Prove that $\displaystyle \sqrt{2}$, $\displaystyle \sqrt{3}$ and $\displaystyle \sqrt{5}$ can't be terms in the same
- arithmetic
- geometric
progression.
Prove that $\displaystyle \sqrt{2}$, $\displaystyle \sqrt{3}$ and $\displaystyle \sqrt{5}$ can't be terms in the same
- arithmetic
- geometric
progression.
It is not hard. Assume that is is then $\displaystyle 2\sqrt{3} = \sqrt{5} + \sqrt{2}$. Square and there is a condatriction.
In general given, $\displaystyle p_1,...,p_n$ distinct primes and $\displaystyle p_{n+1}$ is also distinct.

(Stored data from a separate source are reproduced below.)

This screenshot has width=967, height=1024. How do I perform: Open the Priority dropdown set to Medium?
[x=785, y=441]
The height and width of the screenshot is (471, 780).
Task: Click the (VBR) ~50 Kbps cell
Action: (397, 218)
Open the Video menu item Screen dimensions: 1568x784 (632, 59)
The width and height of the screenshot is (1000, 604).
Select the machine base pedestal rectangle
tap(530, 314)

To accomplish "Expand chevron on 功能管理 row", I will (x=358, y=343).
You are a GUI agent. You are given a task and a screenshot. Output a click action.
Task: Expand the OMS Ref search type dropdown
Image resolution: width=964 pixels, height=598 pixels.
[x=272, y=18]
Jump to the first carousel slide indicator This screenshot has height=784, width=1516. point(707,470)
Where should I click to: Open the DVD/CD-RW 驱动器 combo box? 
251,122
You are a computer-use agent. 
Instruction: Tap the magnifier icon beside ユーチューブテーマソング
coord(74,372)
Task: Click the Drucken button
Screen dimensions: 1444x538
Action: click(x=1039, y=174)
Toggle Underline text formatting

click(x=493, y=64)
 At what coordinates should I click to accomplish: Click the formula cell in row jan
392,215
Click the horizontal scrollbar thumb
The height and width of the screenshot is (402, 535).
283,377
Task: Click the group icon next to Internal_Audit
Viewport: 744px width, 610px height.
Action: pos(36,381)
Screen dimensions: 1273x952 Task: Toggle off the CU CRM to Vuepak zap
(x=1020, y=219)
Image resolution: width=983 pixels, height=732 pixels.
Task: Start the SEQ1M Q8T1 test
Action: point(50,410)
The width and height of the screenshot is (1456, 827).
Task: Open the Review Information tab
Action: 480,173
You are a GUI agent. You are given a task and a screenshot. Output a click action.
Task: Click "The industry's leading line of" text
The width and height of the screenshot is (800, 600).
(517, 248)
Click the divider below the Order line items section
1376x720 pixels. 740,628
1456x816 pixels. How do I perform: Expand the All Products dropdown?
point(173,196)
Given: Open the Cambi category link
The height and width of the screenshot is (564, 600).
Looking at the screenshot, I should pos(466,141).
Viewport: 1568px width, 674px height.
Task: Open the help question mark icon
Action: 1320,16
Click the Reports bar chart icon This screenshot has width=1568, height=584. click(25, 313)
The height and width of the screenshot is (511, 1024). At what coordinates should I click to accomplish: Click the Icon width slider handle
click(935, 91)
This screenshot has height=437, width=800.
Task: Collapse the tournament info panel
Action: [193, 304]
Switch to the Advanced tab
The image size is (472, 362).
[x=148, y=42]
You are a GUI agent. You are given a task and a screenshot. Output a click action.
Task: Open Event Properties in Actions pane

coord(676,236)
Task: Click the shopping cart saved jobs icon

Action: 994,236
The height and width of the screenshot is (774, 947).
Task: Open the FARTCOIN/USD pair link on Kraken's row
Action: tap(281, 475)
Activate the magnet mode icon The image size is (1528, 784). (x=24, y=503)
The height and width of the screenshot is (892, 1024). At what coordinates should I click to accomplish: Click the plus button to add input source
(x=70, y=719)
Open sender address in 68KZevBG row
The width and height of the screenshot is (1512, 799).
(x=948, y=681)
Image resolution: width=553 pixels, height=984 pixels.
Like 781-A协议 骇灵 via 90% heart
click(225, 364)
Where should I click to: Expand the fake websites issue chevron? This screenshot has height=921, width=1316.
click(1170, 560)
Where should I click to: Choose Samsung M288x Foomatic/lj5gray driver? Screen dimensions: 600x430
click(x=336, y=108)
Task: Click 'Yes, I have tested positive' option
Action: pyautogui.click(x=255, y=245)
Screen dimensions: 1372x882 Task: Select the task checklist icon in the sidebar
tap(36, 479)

Then $\displaystyle \sqrt{p_{n+1}}$ cannot be expressed as a linear combination of $\displaystyle \sqrt{p_1},...,\sqrt{p_n}$ over $\displaystyle \mathbb{Q}$.
Suppose $\displaystyle \sqrt{2},\sqrt{3},\sqrt{5}$ are not consecutive terms of an arithmetic or geometric progression.
For the arithmetic progression:
Let $\displaystyle \sqrt{2}=a_m=a_1+(m-1)r$ (1)
$\displaystyle \sqrt{3}=a_n=a_1+(n-1)r$ (2)
$\displaystyle \sqrt{5}=a_p=a_1+(p-1)r$ (3)
Substracting (2) from (1) and (3) from (2) we get
$\displaystyle \sqrt{3}-\sqrt{2}=(n-m)r$
$\displaystyle \sqrt{5}-\sqrt{3}=(p-n)r$
Then $\displaystyle \displaystyle\frac{\sqrt{3}-\sqrt{2}}{\sqrt{5}-\sqrt{3}}=\frac{n-m}{p-n}$
But, the left side member is irational and the right side member is rational.
For the geometric progression:
Let $\displaystyle \sqrt{2}=b_1q^{m-1}$ (1)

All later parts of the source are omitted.